"Korkma, sönmez bu şafaklarda yüzen al sancak
Sönmeden yurdumun üstünde tüten en son ocak"..
Şu yukarıdaki mısralardan rahatsız olanlar var... Al sancağın şafaklarda yüzmesini engellemenin yolunun ocakları söndürmek olduğunu çok iyi bildikleri için de köyde, kentte, yaylada, ovada velhasılı yurdun en ücra köşesinde tüten bütün ocakları söndürmek istiyorlar.
Son ocak sönünce tabiatıyla al sancağı yükseklerde tutacak herhangi bir el de kalmayacağı için; "rahatlayacaklar...."
Biz Kıbrıs, Ege, Güneydoğu, asker, para, resmî dil, bağımsız yargı, gümrük yâni "istiklâl" derken onlar problemi kökünden çözmek için en hassas noktaya cephe taarruzuna geçtiler, "İstiklâl Marşı"mıza el ve dil uzattılar.
İstiklâl Marşı olmayınca, istiklâl mi olur?
Bir süre önce, Ağrı Dağı'na tırmanan Devlet Bakanı Fikret Ünlü'nün tırmanışı gerçekleştirdikten sonra zirvede İstiklâl Marşı okumasına CNN Türk'ün İcra Kurulu Üyesi M.A.Birand'ın gösterdiği tepkiyi yine bu sütunda dile getirmiştik. ( "Ağrı Dağı Efsanesi" 910 Ağustos 2001) Birand, Ermenilerin Ağrı hakkındaki "hassasiyetlerinden" hareketle zirvede marş okunamayacağını, esasen İstiklâl Marşı'nın okunacağı yer ve zamanların kanunda belirtilmiş olduğunu söylüyordu.
Dilediğim her yer ve zamanda bu marşı okumama kim engel olabilir? Ayyıldızlı al sancağın dalgalandığı (ve dahi dalgalanmadığı) her yerde "kimin kanunu" gönlüme hükmedebilir?
Küreselcilerin mi, AB'cilerin mi veya onların yerli işbirlikçilerinin mi?

Gösterilen Veriler:
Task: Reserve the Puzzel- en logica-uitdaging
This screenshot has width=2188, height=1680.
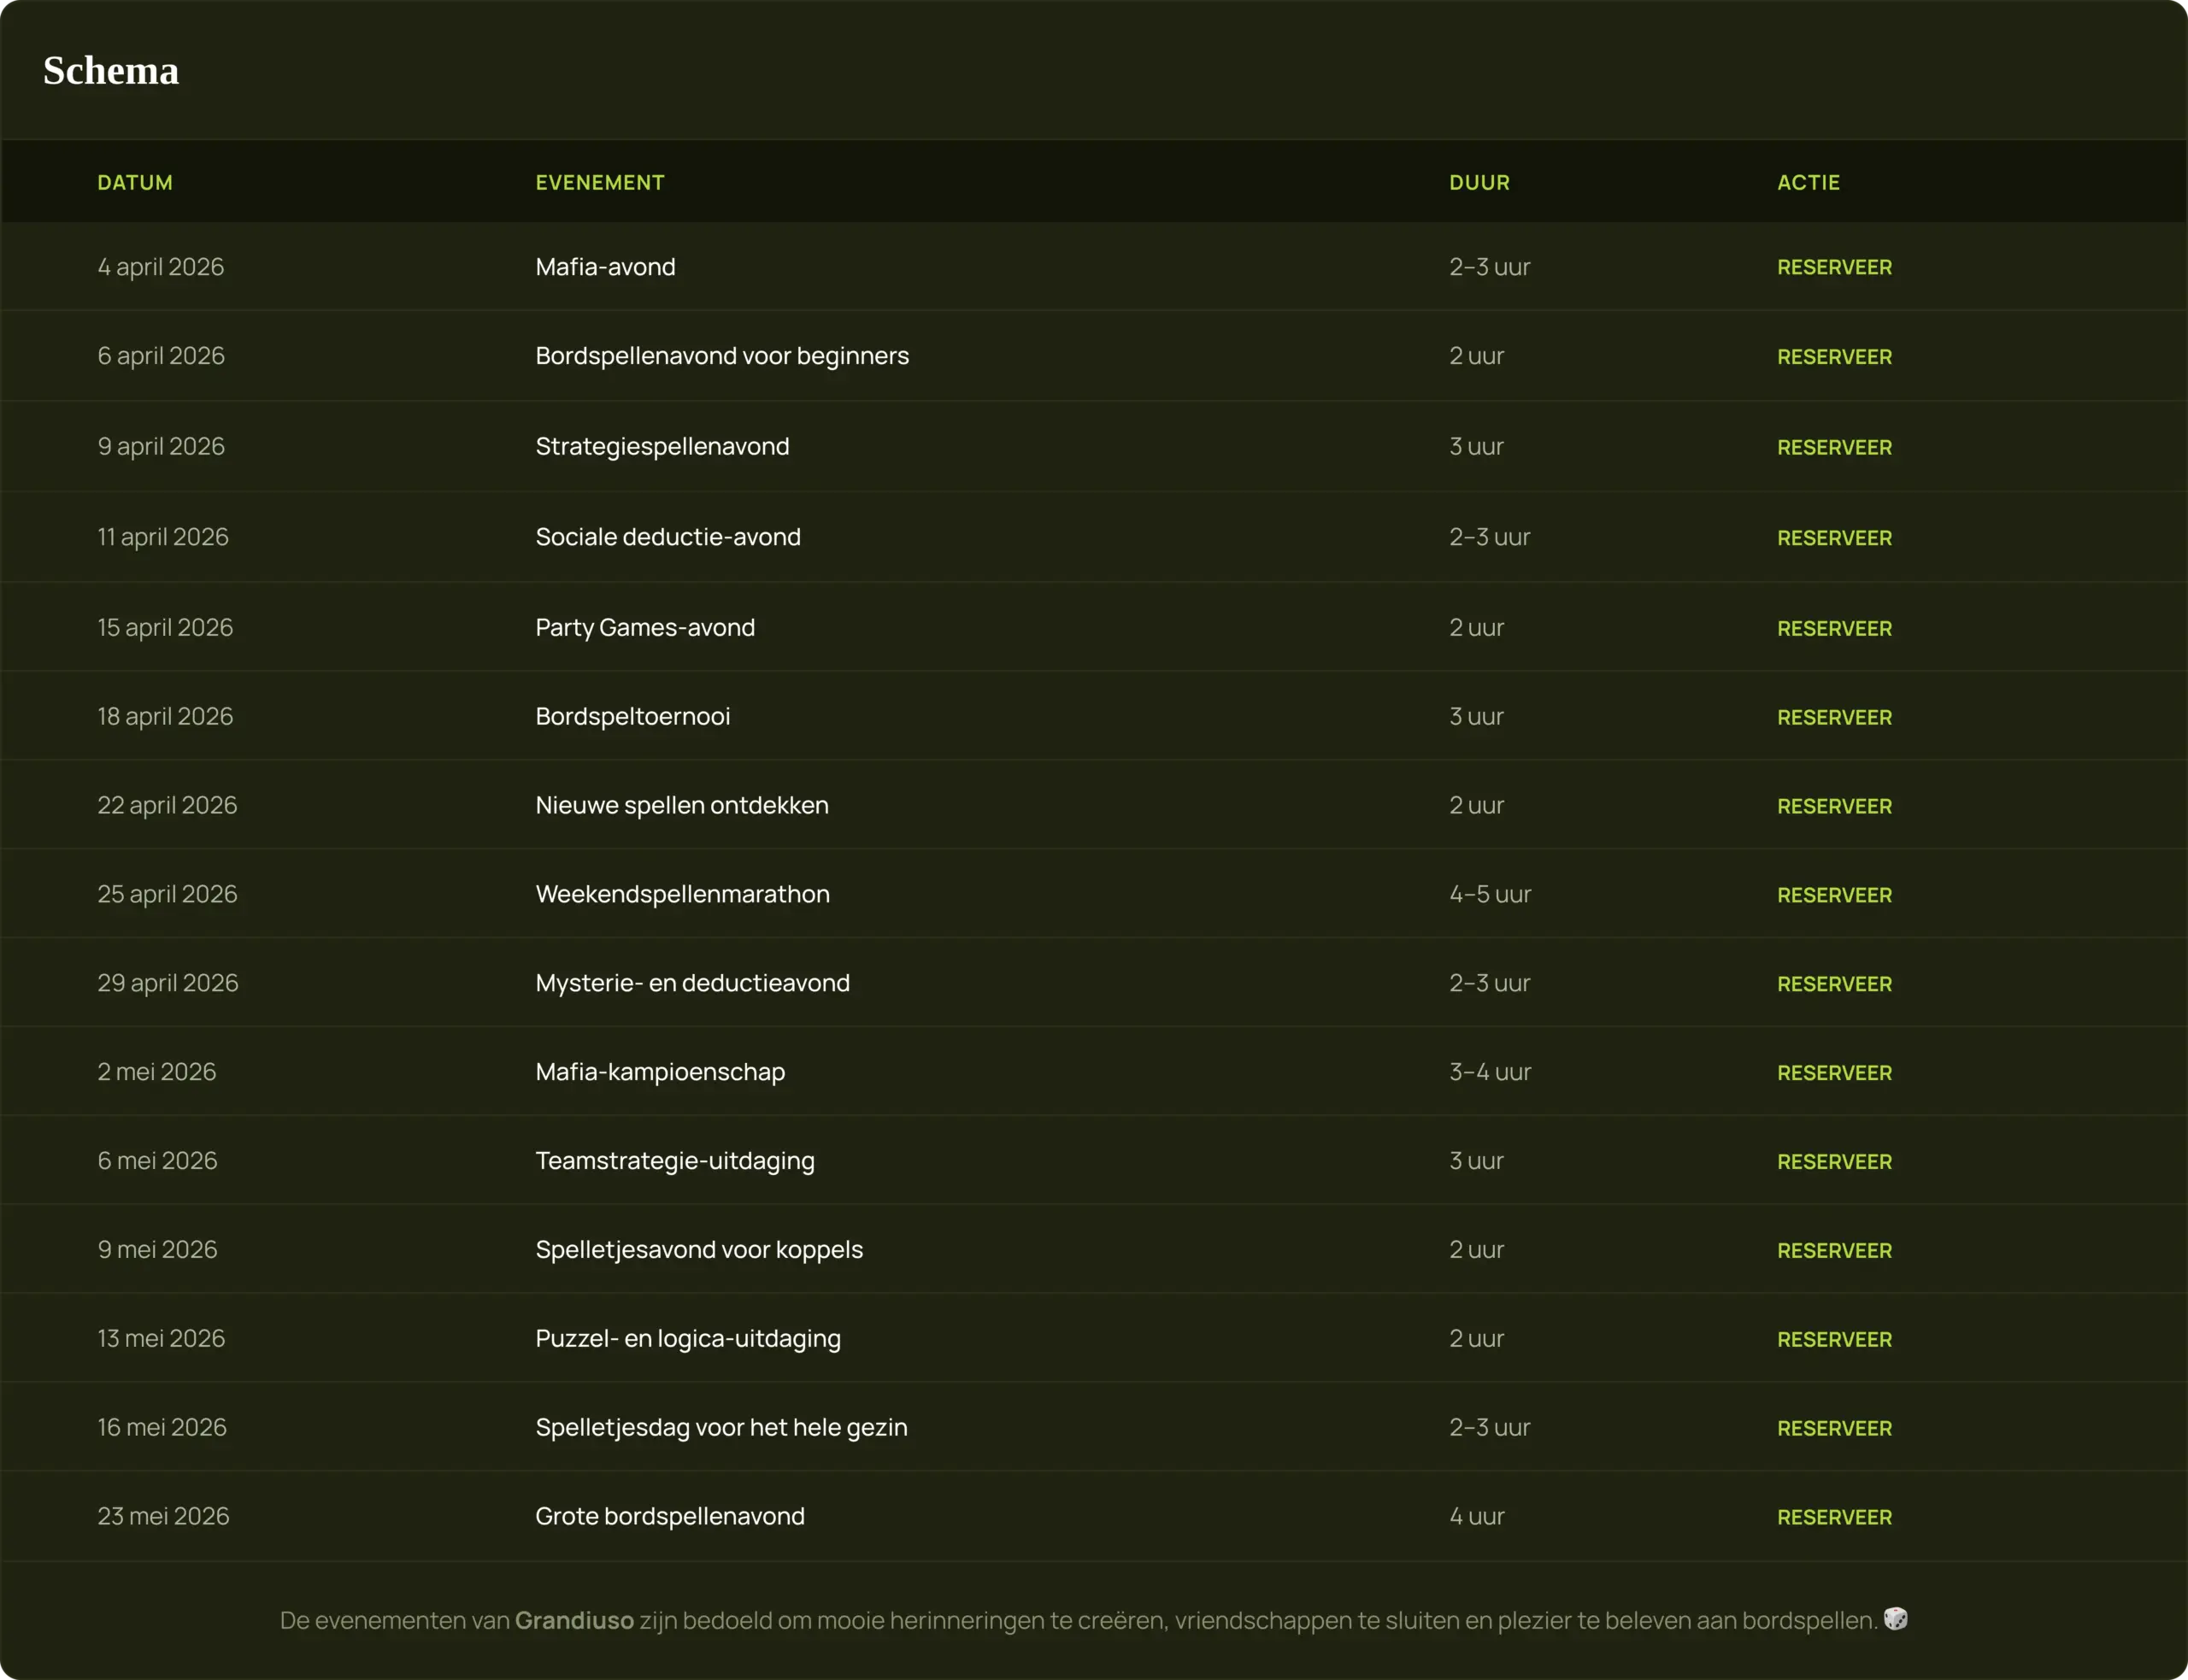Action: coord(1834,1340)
...
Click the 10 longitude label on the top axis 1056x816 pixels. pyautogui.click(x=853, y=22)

Yapmanız Gerekenler:
1) İstiklâl Marşı yazısının bir bölümünü harfi harfine kopyalayın: "Son ocak sönünce" sözlerinin geçtiği yerden başlayın ve "istiklâl mi olur?" sözlerinden sonra durun.
2) İstiklâl Marşı yazısına göre aşağıdaki soruları cevaplayın.
(a) Yazının başında alıntılanan mısralarda şafaklarda yüzen nedir?
(b) Ağrı Dağı'na tırmanıp zirvede İstiklâl Marşı okuyan Devlet Bakanı kimdir?
(c) M.A.Birand'a göre İstiklâl Marşı'nın okunacağı yer ve zamanlar nerede belirtilmiştir?
3) İstiklâl Marşı yazısını iki cümleyle özetleyin.

Tam Cevaplar:
1)
Son ocak sönünce tabiatıyla al sancağı yükseklerde tutacak herhangi bir el de kalmayacağı için; "rahatlayacaklar...."
Biz Kıbrıs, Ege, Güneydoğu, asker, para, resmî dil, bağımsız yargı, gümrük yâni "istiklâl" derken onlar problemi kökünden çözmek için en hassas noktaya cephe taarruzuna geçtiler, "İstiklâl Marşı"mıza el ve dil uzattılar.
İstiklâl Marşı olmayınca, istiklâl mi olur?

2)
(a) Al sancak.
(b) Fikret Ünlü.
(c) Kanunda.

3) Yazıya göre bazı kesimler, al sancağın şafaklarda yüzmesini engellemek için yurdun her köşesinde tüten ocakları söndürmek istiyor ve bu amaçla İstiklâl Marşı'na el ve dil uzatıyor. Yazı, Ağrı Dağı'nın zirvesinde İstiklâl Marşı okuyan Devlet Bakanı Fikret Ünlü'ye M.A.Birand'ın gösterdiği tepkiyi hatırlatıyor ve bu marşın dilenen her yer ve zamanda okunmasına kimsenin engel olamayacağını savunuyor.